- Genre: Action Drama
- Based on: Totoy Bato by Carlo J. Caparas
- Directed by: Albert Langitan; Zyro Radoc; Ambo Gonzales;
- Starring: Kiko Estrada
- Opening theme: "Dagundong" by Alamat
- Country of origin: Philippines
- Original language: Filipino
- No. of seasons: 2
- No. of episodes: 252

Production
- Executive producer: Vic del Rosario
- Producers: Vincent del Rosario III; Valerie S. del Rosario; Veronique del Rosario-Corpus;
- Running time: 35-50 minutes
- Production companies: MQuest Ventures; MavenPro; Sari-Sari Network, Inc.; Epik Studios; Studio Viva;

Original release
- Network: TV5
- Release: May 5, 2025 – April 24, 2026

Related
- Totoy Bato (2009)

= Totoy Bato (2025 TV series) =

2025 Philippine television drama series

Totoy Bato is a Philippine television drama action series broadcast by TV5. The series is based on the graphic novel created by Carlo J. Caparas. Directed by Albert Langitan, Zyro Radoc, and Ambo Gonzales, it stars Kiko Estrada in the title role. It aired on the network's TodoMax Primetime Singko line up and worldwide on Kapatid Channel from May 5, 2025 to April 24, 2026, replacing Lumuhod Ka sa Lupa and was replaced by A Secret in Prague.

==Cast and characters==
===Final===
- Main cast
- Kiko Estrada as Alan "Totoy Bato" Monte-Perez Jr.

- Supporting cast
- Claudine Barretto as Diamond Labrador
- Bea Binene as Emerald Espejo
- Diego Loyzaga as Dwayne Perez
- Cindy Miranda as Amber Castillo
- Nonie Buencamino as Father Nicolas "Nico" Monte-Perez
- Art Acuña as Don Pedro Enrique Perez-Monte
- Mon Confiado as Don Silvio Castillo
- Eula Valdez as Ruby Rocco-Perez
- Mark Anthony Fernandez as Stanley Rocco
- Joko Diaz as Alan R. Monte Sr.
- Katya Santos as Alira
- Kean Cipriano as Jasper
- Jackie Lou Blanco as Ivory Castillo
- Andrew Muhlach as Jett Javier
- Ivan Padilla as Rocky Castillo
- Billy Villeta as Dustin Donaire
- Lester Llansang as Baldo Anastacio
- Benz Sangalang as Maison Buenaflor
- Gold Aceron as Onyx Ocampo
- CJ Caparas as Alex Maningas
- Janno Gibbs as Engr.
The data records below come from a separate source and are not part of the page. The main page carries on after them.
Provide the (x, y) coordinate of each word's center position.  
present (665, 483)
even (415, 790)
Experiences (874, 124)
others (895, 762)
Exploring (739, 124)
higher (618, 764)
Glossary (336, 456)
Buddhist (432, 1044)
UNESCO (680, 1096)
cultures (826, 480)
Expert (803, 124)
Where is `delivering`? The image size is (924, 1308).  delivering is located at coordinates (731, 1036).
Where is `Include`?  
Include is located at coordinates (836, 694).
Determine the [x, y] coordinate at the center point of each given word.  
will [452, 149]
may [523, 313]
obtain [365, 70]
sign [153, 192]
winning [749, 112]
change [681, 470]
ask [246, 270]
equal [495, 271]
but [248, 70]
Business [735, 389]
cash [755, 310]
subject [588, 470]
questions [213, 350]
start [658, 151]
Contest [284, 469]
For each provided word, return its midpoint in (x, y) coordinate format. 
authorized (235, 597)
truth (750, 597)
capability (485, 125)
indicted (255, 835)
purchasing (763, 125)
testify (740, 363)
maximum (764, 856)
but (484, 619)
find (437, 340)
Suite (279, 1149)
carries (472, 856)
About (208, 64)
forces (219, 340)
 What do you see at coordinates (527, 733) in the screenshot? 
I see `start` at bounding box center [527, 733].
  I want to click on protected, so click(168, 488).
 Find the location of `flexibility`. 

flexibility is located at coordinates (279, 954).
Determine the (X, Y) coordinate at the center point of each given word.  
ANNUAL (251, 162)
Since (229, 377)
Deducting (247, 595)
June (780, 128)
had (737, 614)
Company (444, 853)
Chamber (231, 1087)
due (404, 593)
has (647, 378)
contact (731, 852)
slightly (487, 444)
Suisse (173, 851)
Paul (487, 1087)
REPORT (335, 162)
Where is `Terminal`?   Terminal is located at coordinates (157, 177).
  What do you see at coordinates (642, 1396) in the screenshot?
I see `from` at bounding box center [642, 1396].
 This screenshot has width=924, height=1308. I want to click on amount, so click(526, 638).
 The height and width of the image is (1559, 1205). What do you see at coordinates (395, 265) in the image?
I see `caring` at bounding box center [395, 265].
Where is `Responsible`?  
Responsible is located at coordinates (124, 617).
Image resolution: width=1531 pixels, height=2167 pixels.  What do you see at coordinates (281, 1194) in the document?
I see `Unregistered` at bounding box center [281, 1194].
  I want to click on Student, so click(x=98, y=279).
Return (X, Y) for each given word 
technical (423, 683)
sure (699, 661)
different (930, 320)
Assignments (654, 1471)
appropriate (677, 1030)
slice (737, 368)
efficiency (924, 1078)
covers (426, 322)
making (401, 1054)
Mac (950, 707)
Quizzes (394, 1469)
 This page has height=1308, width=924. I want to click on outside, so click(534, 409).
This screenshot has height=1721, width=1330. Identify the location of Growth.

Arko Perez
- Marlo Mortel as Coby Sandoval
- Romi Sison as Emma

- Guest cast
- Carlene Aguilar as Gemma Monte
- Lawrence Dela Cruz as young Totoy Bato
- Natania Guerrero as young Emerald
- Benedict Lao as young Dwayne
- Jeremiah Cruz as young Jett
- Dwayne Bialoglovski as young Dustin
- Stanley Abuloc as young Rocky

==Production==
Principal photography commenced on April 14, 2025.